Experiences of using a dependence profiler to assist parallelization for multi-cores
Abstract
In this work we show how to use a data-dependence profiling tool called DProf, which can be utilized to assist parallelization for multi-core systems. DProf is based on an optimizing compiler and uses reference runs to emit information on runtime dependences between various memory accesses within a loop. The profiler not only marks the dependent statements and the accesses but also emits details regarding the percentage of time the dependences are encountered - the percentage being taken over the loop iteration size. Though DProf has been primarily built to capture opportunities for speculative thread-level parallelism, it has been found that the report generated by the DProf can be utilized very effectively in detecting and parallelizing complex code. To demonstrate this, we have taken two complex benchmarks - 435.gromacs and 437.leslie3d from the SPECfp CPU2006 suite and show how they can be parallelized effectively using DProf as an assist. To the best of our knowledge none of the existing parallelizing compilers can detect and parallelize all the instances reported in this work.
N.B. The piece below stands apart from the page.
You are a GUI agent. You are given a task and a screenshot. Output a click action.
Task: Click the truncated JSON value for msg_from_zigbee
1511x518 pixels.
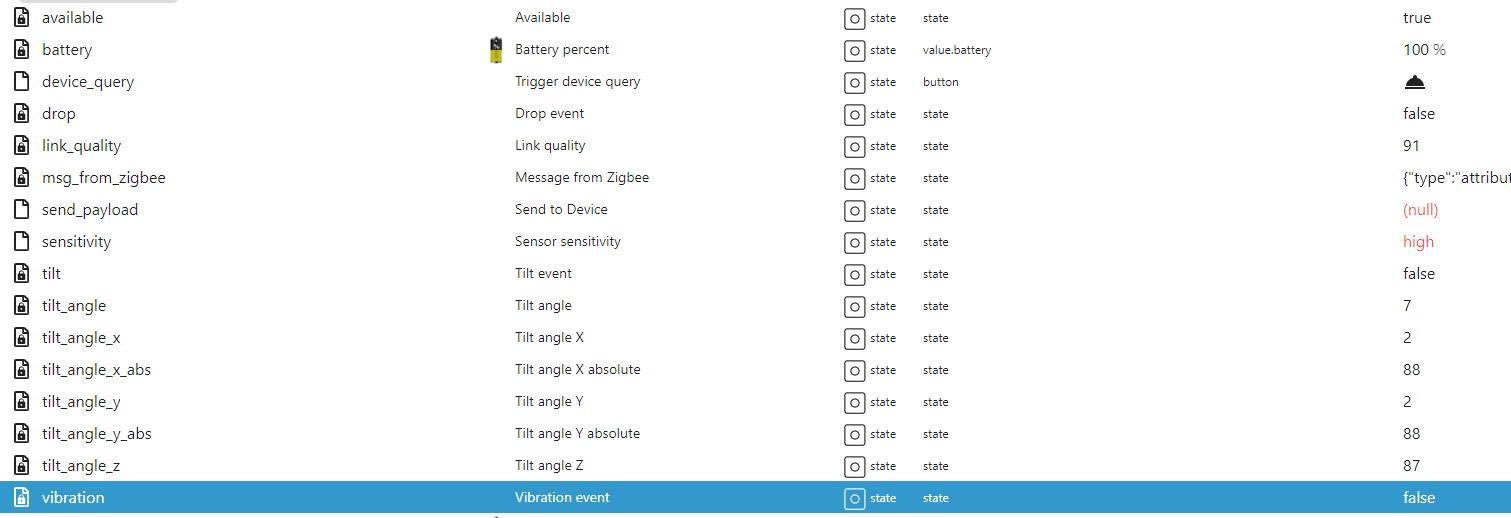1457,178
We find that by using DProf we are able to parallelize these benchmarks very effectively for IBM P5+ and P6 multi-core systems. We have parallelized the benchmarks using OpenMP leading to speedups up to 2.6x. Also, due to the detailed reporting by DProf, we could cut down on our parallelization development effort significantly by concentrating on portions of the code that require attention. DProf can also be used to identify applications, where applying parallelization may lead to regression in performance. This allows the developers to discard applications or parts of it quickly, which may not lead to performance improvements when deployed on multi-cores. Thus, a data dependence profiler like DProf can act as an excellent assist mechanism to move applications to multi-cores in an effective way.© 2010 IEEE.